OPINION:
Only in a society as schizophrenic as ours could we fail to acknowledge the centrality of fathers in the lives of their children.
Whenever there’s a mass shooting, we obsess about the number of guns on the street, while ignoring the growing absence of fathers in the home.
A study of 25 of the most publicized school shootings between 1999 and 2018 showed 75% of the shooters came from broken homes.
For boys, the absence of a father leads to a damaged sense of identity.
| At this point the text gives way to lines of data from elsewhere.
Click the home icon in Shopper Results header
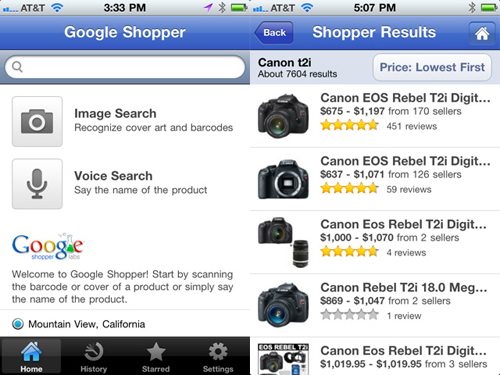The width and height of the screenshot is (500, 375). pos(482,33)
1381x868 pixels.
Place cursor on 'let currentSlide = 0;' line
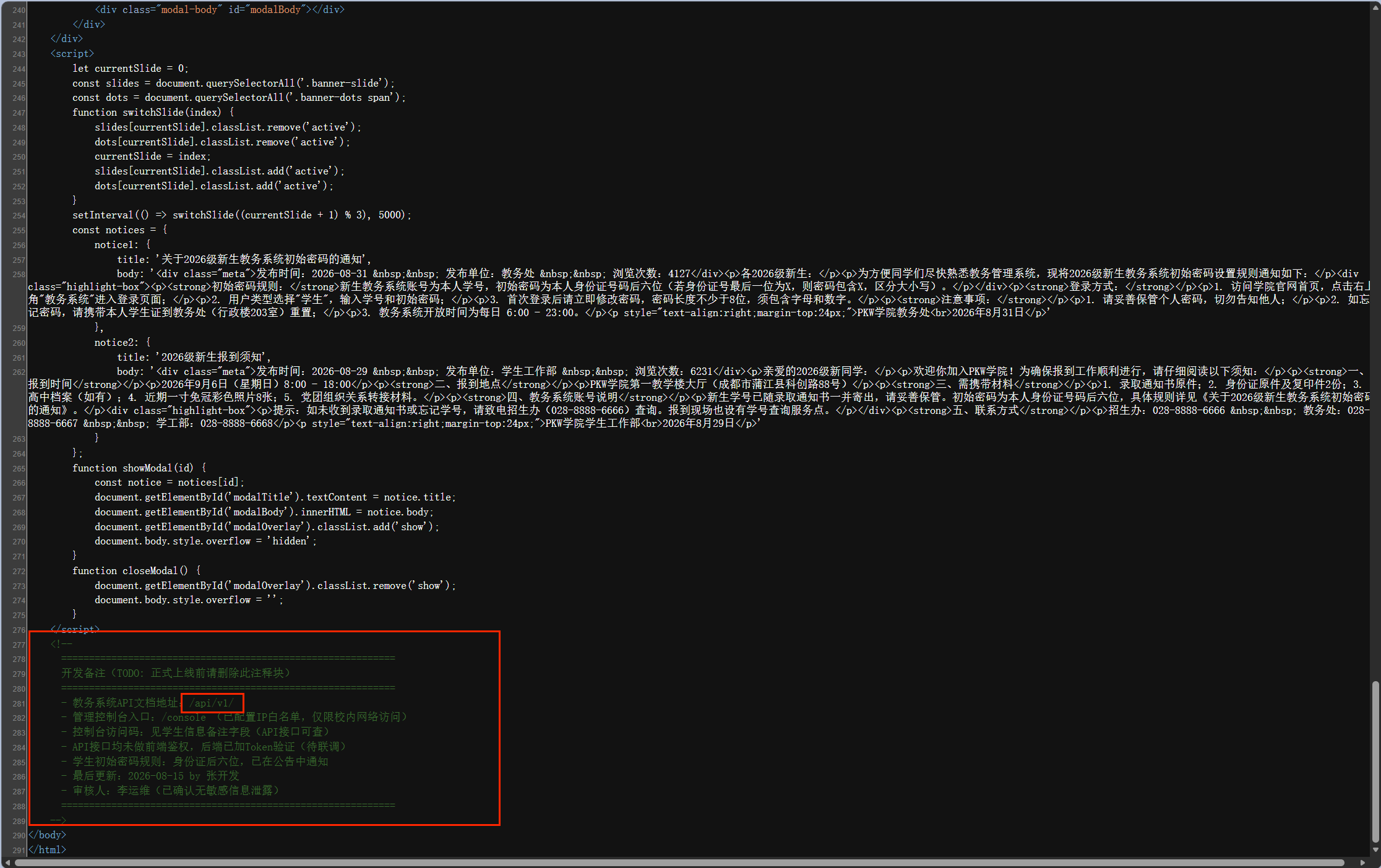pos(131,69)
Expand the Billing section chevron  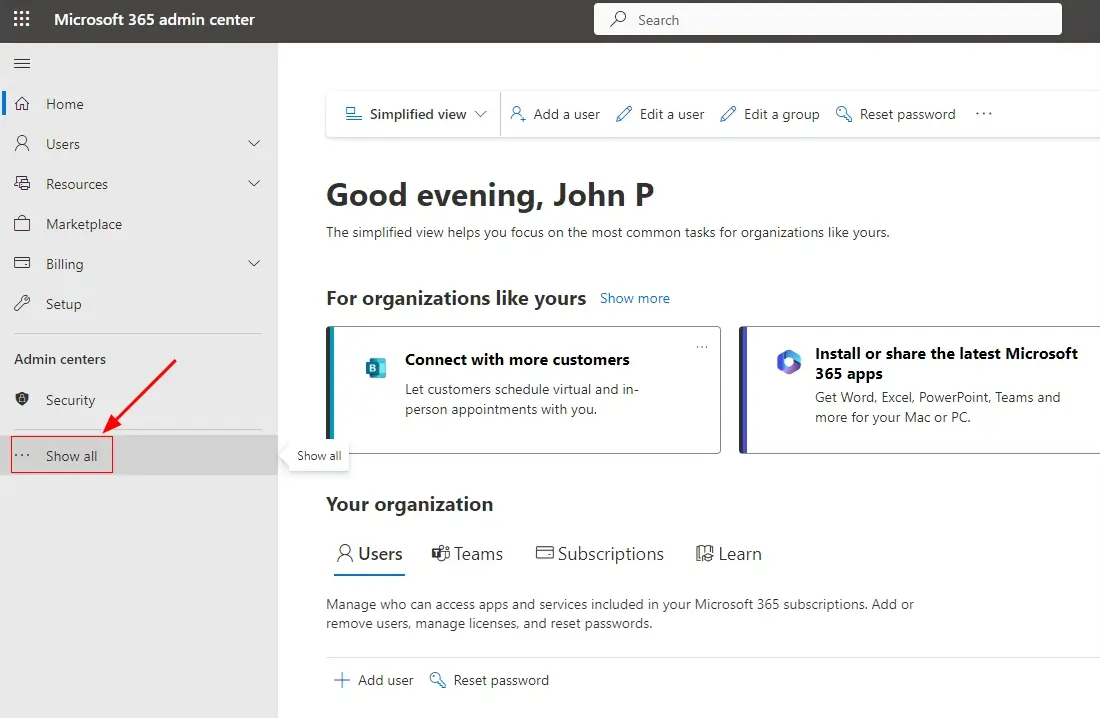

Instead of learning lessons like respect for others and self-control from their dads, they seek to assert their masculinity through violence.
Criminologists Michael Gottfredson and Travis Hirschi found the absence of fathers to be “one of the most powerful predictors of crime.” Of young men in prison, 90% grew up without a father.
Rapper Tupac Shakur, who was murdered in 1996, wrote: “I know for a fact that had I had a father, I’d have some discipline. I’d have more confidence. Your mother can’t calm you down the way a man can.” Growing up without a father to guide him, Mr. Shakur gravitated to street gangs.
The existentialist philosopher Albert Camus, who also grew up fatherless, wrote in a manuscript discovered after his death: “I need someone to guide me. I need someone to praise me, to chastise me not with his power, but with his authority. I need my father.”
Who could be more dissimilar than a rapper and a French philosopher? Yet there’s the same longing, the same hunger, for the father’s love they never had.
In 2018, the Census Bureau estimated there were 19.5 million children in America growing up without a father in their home — or one in four.
In terms of child development, the absence of a father affects practically everything. Without a father, a child is four times more likely to live in poverty. He’s twice as likely to drop out of school and do poorly if he stays. A girl is seven times more likely to become pregnant as a teen.
Deprived of a father, a child is also more likely to suffer from alcoholism, drug addiction and even obesity.
Mothers and fathers teach different life lessons. Mothers teach love and security. Fathers teach striving and discipline. Both are necessary to create an adult prepared to face the challenges of the world.
And yet, fatherlessness metastasizes, aided by government and the culture.
When the Moynihan Report was published in 1965, only 25% of African American households were single-parent. Now, thanks in part to the War on Poverty, it’s two-thirds. Non-Hispanic whites are catching up — 24% of their households are single-parent.
Feminists worked hard to turn fathers into useless appendages — with no-fault divorce, same-sex marriage and their war on the so-called patriarchy. If you grew up in the 1950s, you probably remember “Father Knows Best,” with Robert Young as the wise, benevolent dad who always put his family first. We’ve gone from that to “Deadbeat Dads,” Al Bundy and Homer Simpson.
Even in commercials, fathers are portrayed as well-meaning but hapless schnooks who can’t even figure out how to change a baby’s diaper.
Gay marriage has accelerated the trend of disposable fathers. We’re told, in all seriousness, that two women can serve the same function as a man and a woman in the home.
Women don’t have to be persuaded to be mothers. The child grew in their bodies for nine months. Often, they fed it at their breast. The bonding is there from the start and grows over time.
A man lacks that attachment. It’s society’s job to make men feel responsible for their offspring. In this regard, religion helps. But there are powerful forces working against paternal responsibility.
The state has become a substitute father. It provides an income, medical care and sustenance. Why should lower-income fathers feel a sense of responsibility when they know government is there to take their place? If you give men a pass, many will take it.
My own father has been gone for 27 years. Rarely does a day goes by when I don’t think of him.
He grew up in an immigrant family in a tenement in Brooklyn. Part of the Greatest Generation, he was soft-spoken and patient. He taught by example. His lessons were hard work, fairness and love of family. He was the best man I’ve ever known.
I grieve for children who grow up without a father.
• Don Feder is a former Boston Herald writer and syndicated columnist.